Since Shell announced last year that it would move forward with the cracker, local, state and federal officials have stepped up their efforts to overcome a variety of challenges they see standing in the way of petrochemical growth in the region. Good land for large manufacturing operations must be identified, a workforce developed and a storage hub for natural gas liquids is seen as one of the most important factors to any sustained development.

“An Appalachian storage hub would certainly help expand and strengthen the domestic market and improve America’s export capacity,” said Tyler Hernandez, a spokesman for Sen. Shelley Moore Capito (R-WV). Capito has introduced legislation that would require federal agencies to study the feasibility of an underground storage hub in Appalachia. Her colleague, Sen. Joe Manchin (D-WV), has also introduced a bill that would make such a hub eligible for funding through the Department of Energy’s loan guarantee program.

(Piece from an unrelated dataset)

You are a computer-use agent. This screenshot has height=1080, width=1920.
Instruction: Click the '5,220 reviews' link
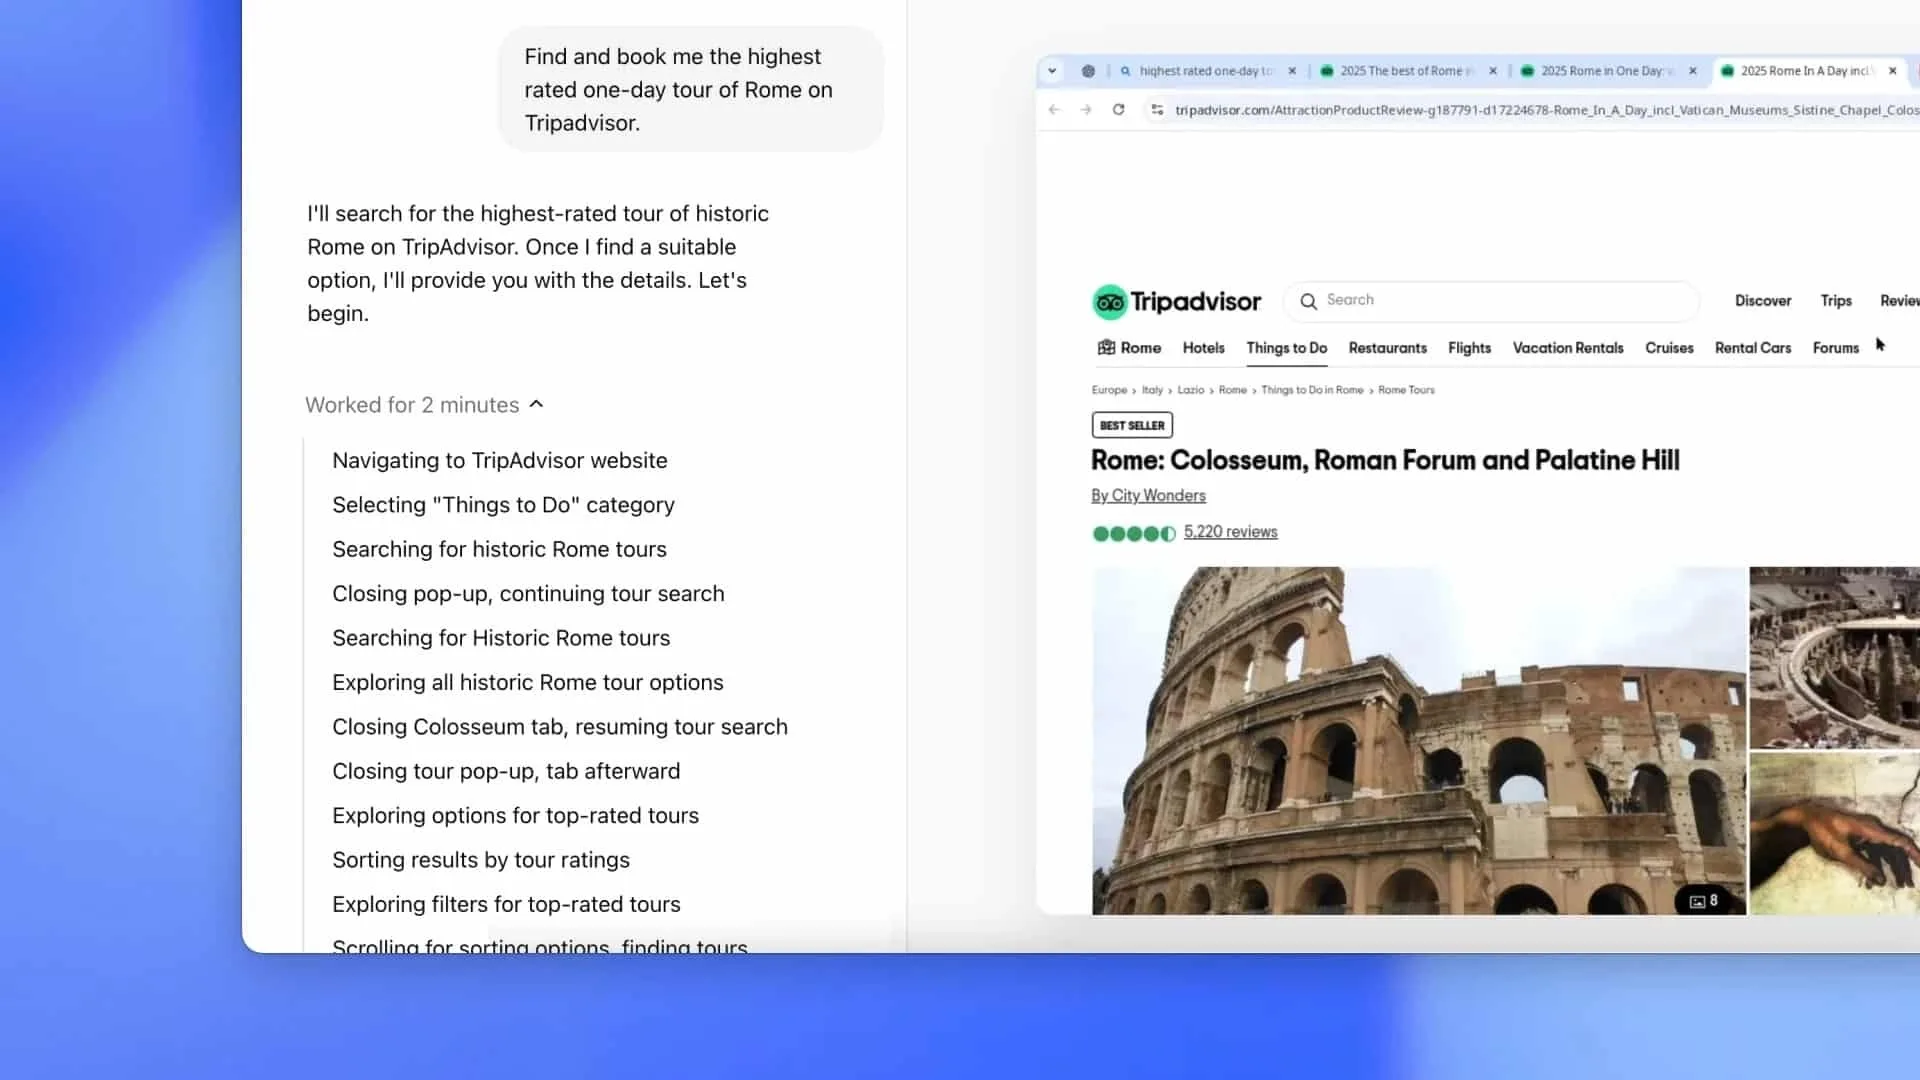click(x=1230, y=531)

Kozera, who travels the country to get the Mid-Ohio Valley’s “open for business” message out, said he sometimes senses hostility from those working on the Gulf Coast about Appalachia’s plan for more petrochemicals. He said it’s as if the message he sometimes receives is “we have the infrastructure, you send us the raw material.”

Kozera doesn’t view it that way. He tries to explain that the regions can complement one another, with Appalachia supporting additional domestic production and the Gulf Coast focusing more on exports to serve a growing global plastics market. He also acknowledges the massive petrochemical expansion that is continuing along the Gulf Coast, with several facilities in various stages of development in Texas and Louisiana.

“We’re not going to overtake the Gulf Coast, it’s just not going to happen,” he said. “All we want are the crumbs to fall off the table. We don’t need 10 or 11 crackers, just build two or three and we’ll be happy as a clam.”